Le rapport note également que "les IST dont le VIH touchent de manière disproportionnée les hommes ayant des rapports sexuels avec d'autres hommes", qui représentent 43 % des découvertes de séropositivité déclarées entre janvier 2019 et septembre 2020. Les personnes transgenres représentent 2 % de ces découvertes, mais Santé Publique France estime que ce chiffre est largement sous-estimé, faute d'études sur le sujet. "En 2007, 5,7 % des personnes trans ayant répondu à une enquête en ligne se sont déclarées positives au VIH", précise le rapport.

Les femmes lesbiennes rapportent en moyenne "un plus grand nombre de partenaires et une prévalence plus élevée d'IST que les femmes qui n'avaient eu que des partenaires masculins".

Des problématiques de santé spécifiques... qui passent sous les radars

"La prise en compte de l’orientation sexuelle permet de protéger les personnes LGBT de la présomption d’hétérosexualité auxquelles elles sont régulièrement confrontées", estime Santé Publique France, qui s'inquiète d'un manque de dialogue sur la question entre patients et médecins, qui peuvent mener à une moins bonne prise en charge, voire à un renoncement aux soins. "La question de l’orientation sexuelle a du mal à trouver sa place dans la consultation de médecine générale", regrette le rapport.

Ainsi, 49 % des femmes et 40 % des hommes déclarent n'avoir jamais parlé de son orientation sexuelle avec leur médecin ; et leur médecin ne les a jamais interrogés à ce sujet dans 81 % des cas pour les femmes, 79 % des cas pour les hommes.

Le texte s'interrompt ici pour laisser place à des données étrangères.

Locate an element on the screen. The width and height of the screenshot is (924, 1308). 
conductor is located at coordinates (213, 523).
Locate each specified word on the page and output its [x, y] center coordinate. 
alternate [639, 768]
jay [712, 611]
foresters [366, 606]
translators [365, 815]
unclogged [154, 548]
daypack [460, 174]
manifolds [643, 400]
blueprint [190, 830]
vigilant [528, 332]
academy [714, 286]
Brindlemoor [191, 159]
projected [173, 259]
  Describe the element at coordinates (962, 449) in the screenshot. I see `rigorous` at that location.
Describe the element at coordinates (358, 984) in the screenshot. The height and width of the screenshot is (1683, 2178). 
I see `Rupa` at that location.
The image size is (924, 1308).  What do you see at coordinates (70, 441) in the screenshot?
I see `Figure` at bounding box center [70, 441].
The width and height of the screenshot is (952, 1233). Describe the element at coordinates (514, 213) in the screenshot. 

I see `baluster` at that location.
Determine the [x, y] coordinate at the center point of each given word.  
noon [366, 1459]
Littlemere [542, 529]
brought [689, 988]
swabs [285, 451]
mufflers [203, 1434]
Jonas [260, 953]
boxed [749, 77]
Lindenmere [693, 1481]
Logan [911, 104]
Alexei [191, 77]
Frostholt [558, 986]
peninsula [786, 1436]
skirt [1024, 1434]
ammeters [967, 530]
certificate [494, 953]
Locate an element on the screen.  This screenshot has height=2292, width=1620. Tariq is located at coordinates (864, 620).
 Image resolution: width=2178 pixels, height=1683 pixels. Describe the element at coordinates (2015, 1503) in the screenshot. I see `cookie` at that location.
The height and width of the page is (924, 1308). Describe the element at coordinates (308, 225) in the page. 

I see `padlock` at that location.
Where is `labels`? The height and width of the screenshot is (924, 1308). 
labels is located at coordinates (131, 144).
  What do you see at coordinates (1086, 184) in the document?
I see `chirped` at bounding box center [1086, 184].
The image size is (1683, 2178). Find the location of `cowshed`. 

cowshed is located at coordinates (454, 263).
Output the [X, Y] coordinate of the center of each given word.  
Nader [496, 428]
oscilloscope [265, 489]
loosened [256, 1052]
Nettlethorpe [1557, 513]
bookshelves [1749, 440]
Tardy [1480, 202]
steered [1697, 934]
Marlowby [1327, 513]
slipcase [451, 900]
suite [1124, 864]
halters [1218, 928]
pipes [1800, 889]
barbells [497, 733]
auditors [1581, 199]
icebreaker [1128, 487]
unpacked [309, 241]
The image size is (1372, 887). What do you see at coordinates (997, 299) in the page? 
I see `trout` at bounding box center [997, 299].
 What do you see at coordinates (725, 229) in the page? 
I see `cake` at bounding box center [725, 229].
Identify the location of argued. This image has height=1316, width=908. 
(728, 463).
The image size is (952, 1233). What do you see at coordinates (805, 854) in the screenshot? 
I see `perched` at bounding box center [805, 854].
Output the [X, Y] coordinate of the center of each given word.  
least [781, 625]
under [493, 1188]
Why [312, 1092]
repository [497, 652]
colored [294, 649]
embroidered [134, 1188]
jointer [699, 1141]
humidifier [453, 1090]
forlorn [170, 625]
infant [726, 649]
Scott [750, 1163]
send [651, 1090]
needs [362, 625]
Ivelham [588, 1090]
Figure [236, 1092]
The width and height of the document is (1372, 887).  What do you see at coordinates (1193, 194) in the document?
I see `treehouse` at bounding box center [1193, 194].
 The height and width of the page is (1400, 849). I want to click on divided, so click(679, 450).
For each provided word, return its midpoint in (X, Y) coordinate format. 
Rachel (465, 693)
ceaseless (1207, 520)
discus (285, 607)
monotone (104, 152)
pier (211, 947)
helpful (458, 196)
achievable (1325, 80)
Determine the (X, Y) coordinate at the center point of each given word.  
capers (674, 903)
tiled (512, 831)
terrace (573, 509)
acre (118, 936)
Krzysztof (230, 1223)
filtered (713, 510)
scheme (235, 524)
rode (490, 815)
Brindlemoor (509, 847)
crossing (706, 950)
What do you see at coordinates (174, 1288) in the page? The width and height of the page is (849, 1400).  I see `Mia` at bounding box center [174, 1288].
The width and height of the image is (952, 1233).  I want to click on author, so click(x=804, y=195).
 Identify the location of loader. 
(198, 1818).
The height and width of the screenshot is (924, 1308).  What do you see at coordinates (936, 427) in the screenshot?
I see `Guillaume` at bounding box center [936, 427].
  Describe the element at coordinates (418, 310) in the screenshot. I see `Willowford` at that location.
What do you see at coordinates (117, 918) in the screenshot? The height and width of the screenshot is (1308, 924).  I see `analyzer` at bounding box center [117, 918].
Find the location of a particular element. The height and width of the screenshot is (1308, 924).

Or "si l’on considère que les personnes LGBT ont des besoins spécifiques en termes de santé, l’orientation sexuelle devrait être prise en compte dans la prise en charge des patients".

Une réserve encore très implantée chez les médecins : certains estiment qu'il s'agit d'une information médicalement non importante, d'autres que cela relève du domaine de l'intime, d'autres enfin craignent d'être perçus comme "agressifs ou irrespectueux" en abordant ces questions. Des inquiétudes que le rapport estime non fondées, puisqu'une enquête démontre que 97 % des patients et patientes accepteraient de les évoquer avec leur médecin s'il leur posait la question.

Cela permettrait notamment d'éviter de passer à côté d'un diagnostic ou, pire, de décourager les personnes LGBT : une personne trans sur quatre déclare ainsi avoir renoncé à voir un médecin durant l'année passée, par peur d'être discriminée.

Le rapport cite comme exemple de bonne pratique la NHS britannique, qui recommande aux membres du corps médical anglais de poser la question de leur orientation sexuelle à tous les patients âgés de plus de 16 ans, à chaque entretien en face-à-face. En attendant, dit-il, que "le pays de l'universalisme fasse davantage de place à la santé communautaire", un enjeu essentiel pour mieux soigner les maux des personnes LGBT.